Reste à trouver le titre.
Stout- TBphile
- Nombre de messages : 4727
Age : 66
Localisation : Paris
Date d'inscription : 20/09/2012
Re: Pipes et tabac dans la littérature
selon Charles Baudelaire :
Je suis la pipe d'un auteur ;
On voit, à contempler ma mine
D'Abyssinienne ou de Cafrine,
Que mon maître est un grand fumeur.
Quand il est comblé de douleur,
Je fume comme la chaumine
Où se prépare la cuisine
Pour le retour du laboureur.
J'enlace et je berce son âme
Dans le réseau mobile et bleu
Qui monte de ma bouche en feu,
Et je roule un puissant dictame
Qui charme son cœur et guérit
De ses fatigues son esprit.
Nicot- TBphile
- Nombre de messages : 2131
Age : 73
Localisation : Pont-à-Celles - Belgique
Date d'inscription : 20/06/2013
Re: Pipes et tabac dans la littérature
Selon Alphonse Rabbe dans Album d'un pessimiste :
Jeune homme, allume ma pipe ; allume et donne, pour que je chasse un peu l'ennui de vivre ; pour que je me livre à l'oubli e toutes choses, tandis que ce peuple imbécile, avide de grossières émotions, précipite ses pas vers la pompeuse cérémonie du sacré coeur, dans l'opulente et superstitieuse Marseille.
Pour moi, je hais la multitude et son stupide empressement : je hais ces tréteaux sacrés ou profanes, ces fêtes, aux prix desquels un peuple malheureux consent si aisément à l'oubli des maux qui l'accablent. je hais ces marques d'un servile respect, que la foule abusée prodigue à qui la trompe et l’opprime. Je hais ce culte d'erreur qui absout le crime, contriste l'innocence et pousse au meurtre le fanatique, par ses inhumaines doctrines d'exclusion.

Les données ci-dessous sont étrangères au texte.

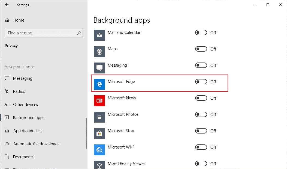Click the Maps app icon
287x169 pixels.
[x=99, y=51]

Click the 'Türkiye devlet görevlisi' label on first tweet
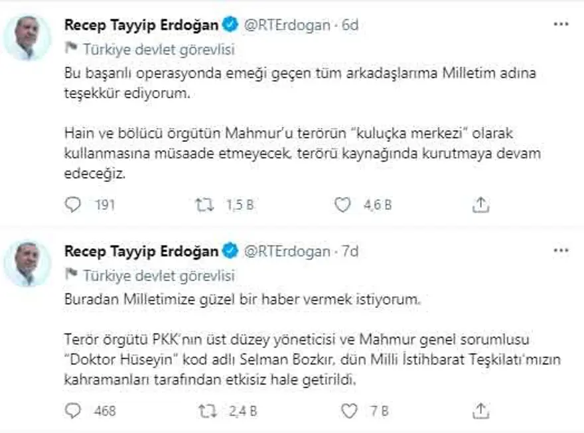159,49
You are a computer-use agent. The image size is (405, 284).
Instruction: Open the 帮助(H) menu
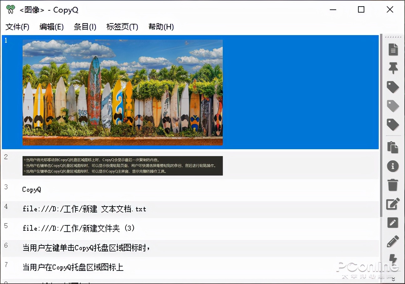click(x=160, y=27)
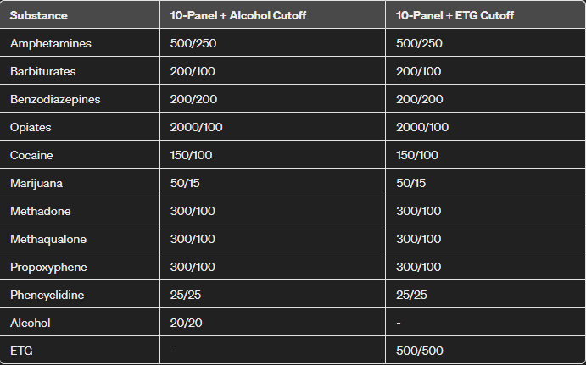Click Marijuana 50/15 in ETG column
The image size is (586, 365).
[410, 183]
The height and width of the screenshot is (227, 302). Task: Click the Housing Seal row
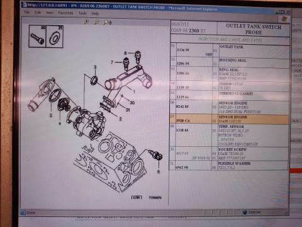click(230, 62)
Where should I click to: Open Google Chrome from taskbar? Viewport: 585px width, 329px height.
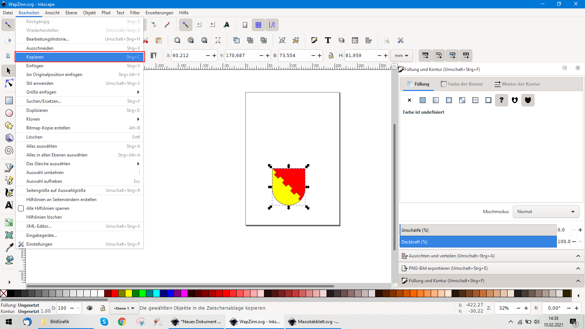coord(122,322)
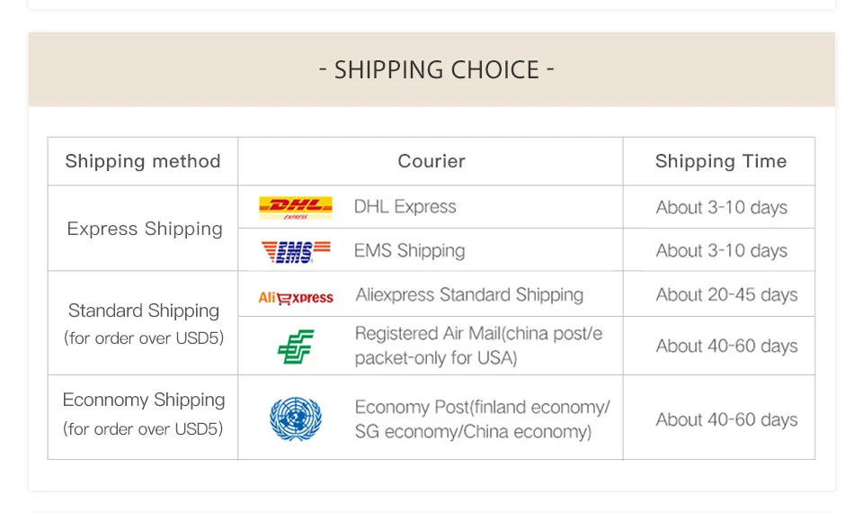Image resolution: width=863 pixels, height=513 pixels.
Task: Click the AliExpress logo
Action: coord(296,298)
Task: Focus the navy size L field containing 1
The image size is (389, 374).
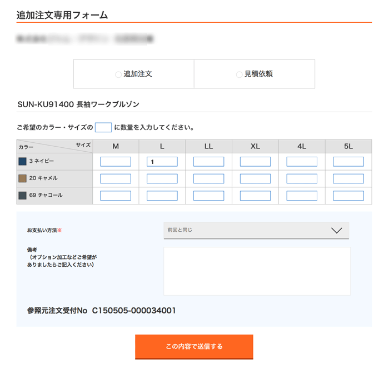Action: (x=162, y=162)
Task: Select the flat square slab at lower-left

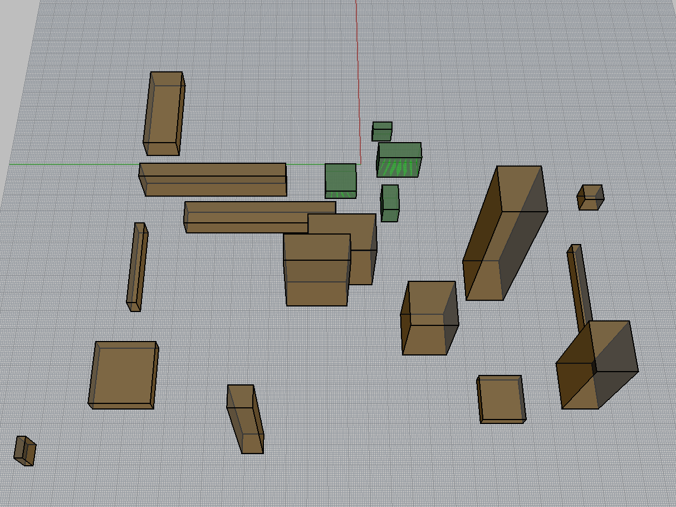Action: (123, 374)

Pardonnons aux dupes ! Tous ceux qui vont là, se sont promis du plaisir. Infortunés humains ! nous poursuivons sur toutes les routes ce fantôme attrayant. N'être pas où l'on est, changer de place et d'affections, quitter le supportable pour le pire ; voguer de nouveautés en nouveautés pour obtenir une sensation d lus ; vieillir chargé de désirs non satisfaits, mourir enfin d'avoir vécu, telle est notre destinée.
Que cherché-je moi-même au fond de ton petit fourneau, ô ma pipe ? Je cherche, comme un alchimiste, à transmuer les chagrins du présent en passagères délices. je pompe ta vapeur à coups pressés, pour porter dans mon cerveau une heureuse confusion, un rapide délire préférable à la froide réflexion. je cherche le doux oubli de ce qui est, le rêve de ce qui n'est pas, et même de ce qui ne peut pas être.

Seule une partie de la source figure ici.